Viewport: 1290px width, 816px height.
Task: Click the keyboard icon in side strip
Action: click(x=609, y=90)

● ● ● ● ●

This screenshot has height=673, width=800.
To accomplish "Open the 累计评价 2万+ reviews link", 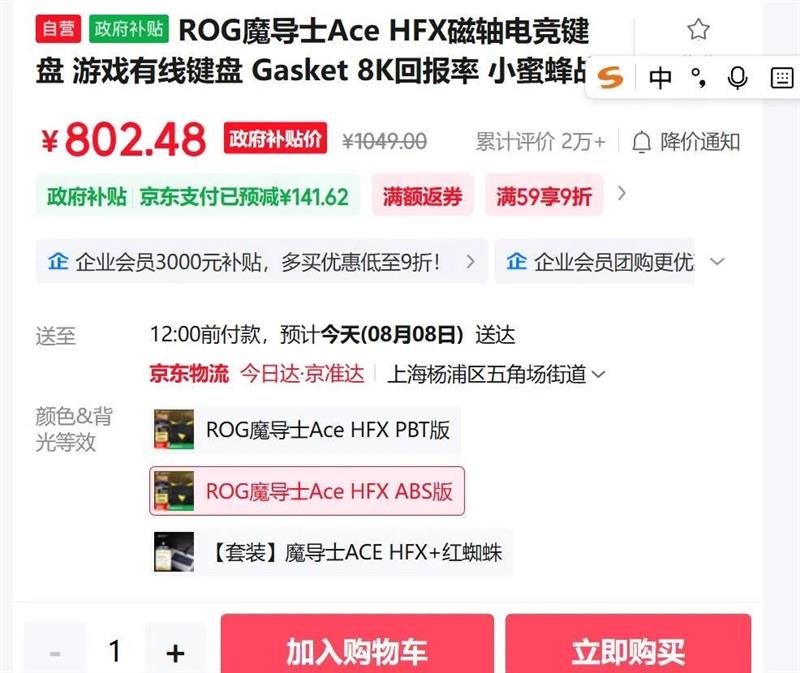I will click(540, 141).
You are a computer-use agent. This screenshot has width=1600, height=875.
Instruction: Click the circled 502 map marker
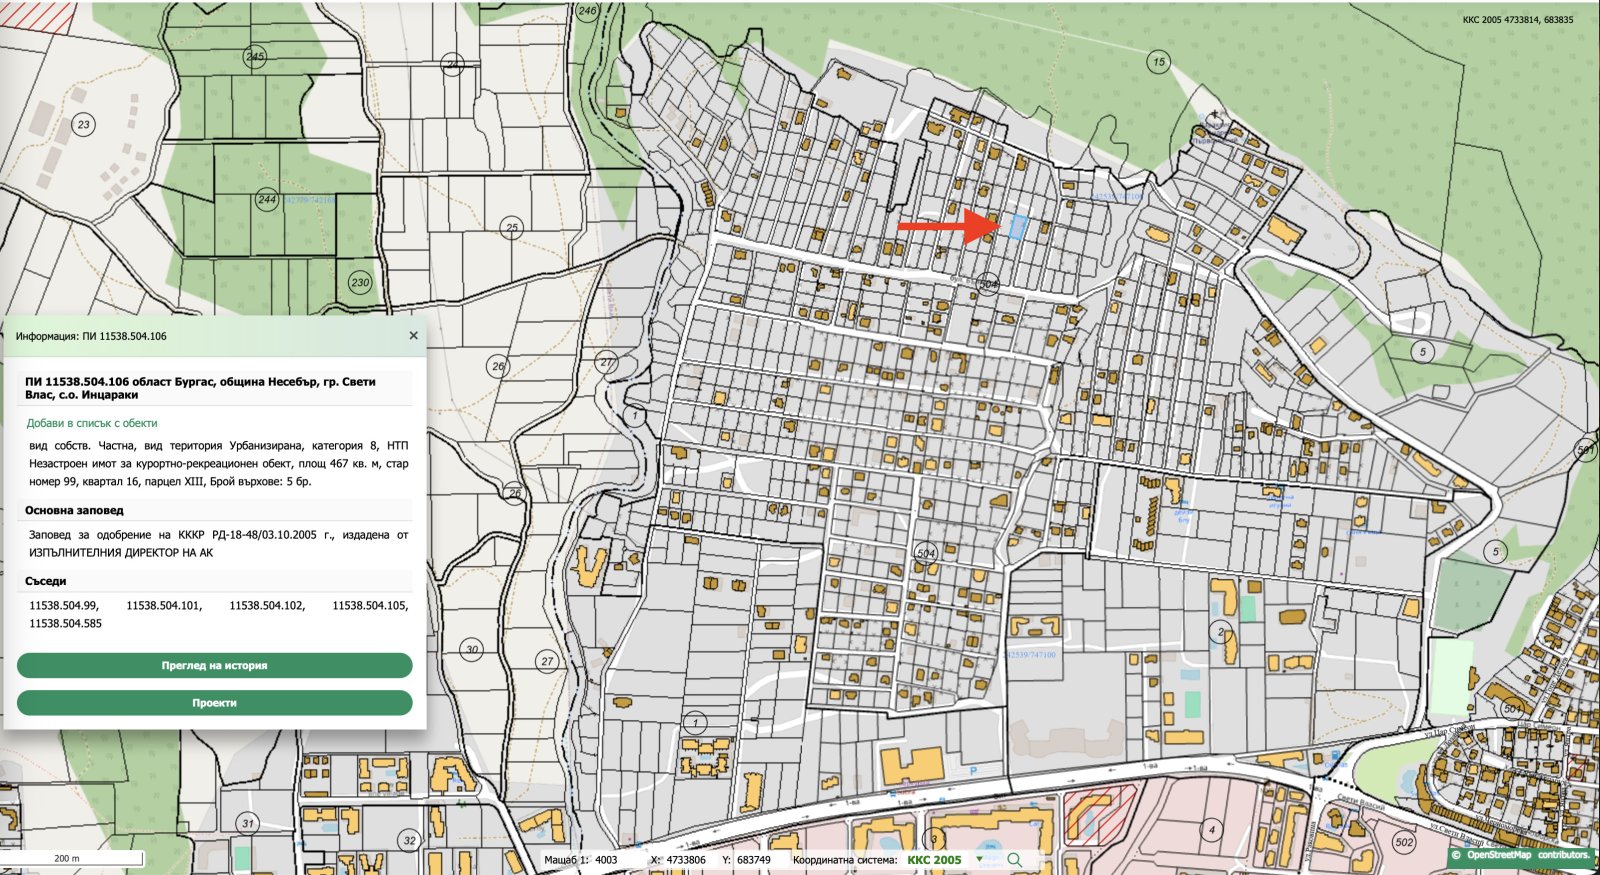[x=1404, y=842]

● ● ● ● ●

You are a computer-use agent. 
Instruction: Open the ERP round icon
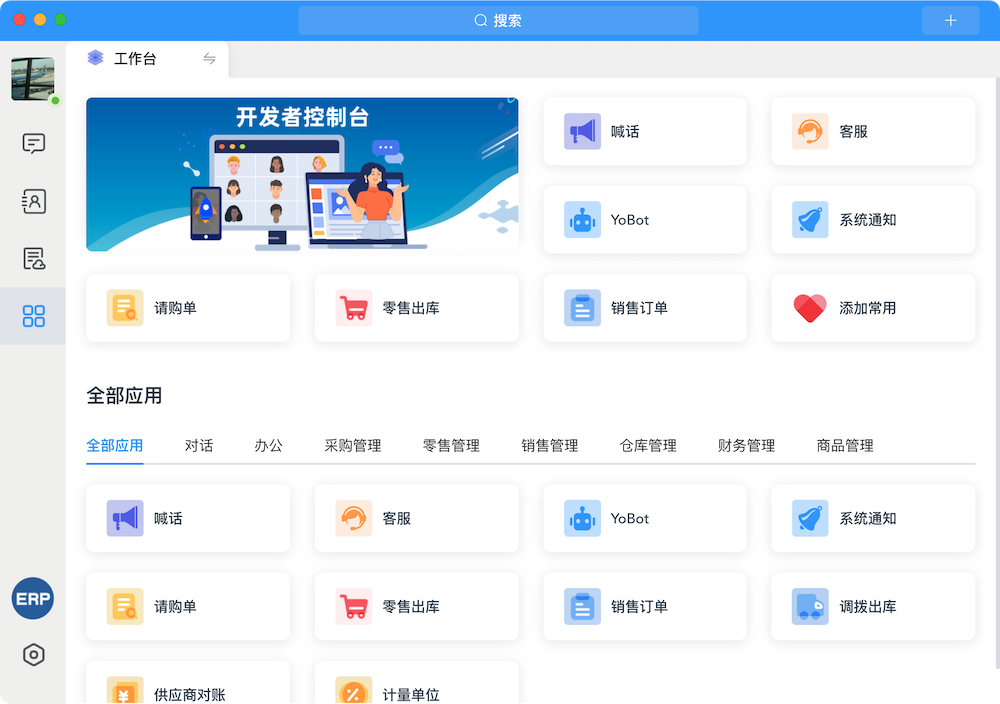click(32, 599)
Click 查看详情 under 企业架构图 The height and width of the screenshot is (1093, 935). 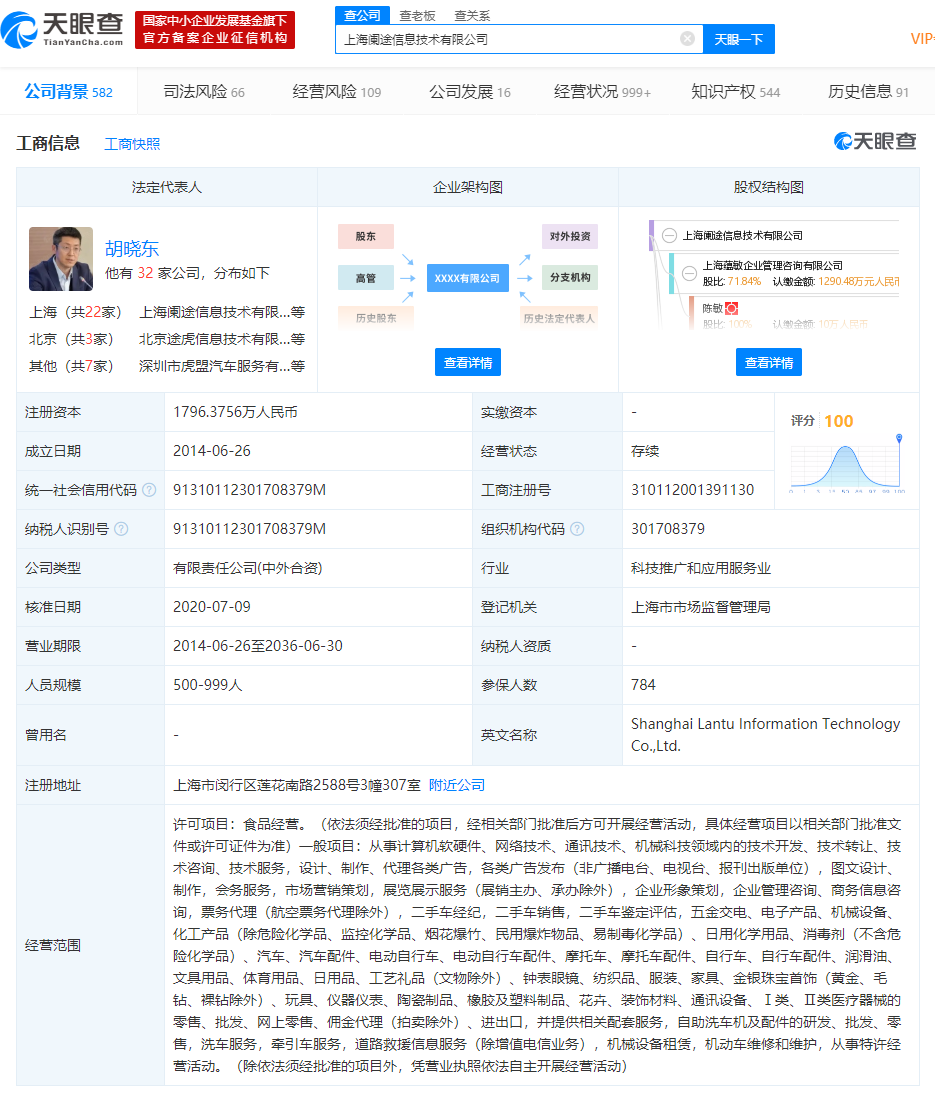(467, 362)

● ● ● ● ●

> Task: Repeat the items verbatim, beginning at the line that contains "You are a computer-use agent. This" and stopping after the line that contains "[x=1404, y=842]", and omit the pictures from your answer.

> Answer for the task:
You are a computer-use agent. This screenshot has width=1600, height=875.
Instruction: Click the circled 502 map marker
[x=1404, y=842]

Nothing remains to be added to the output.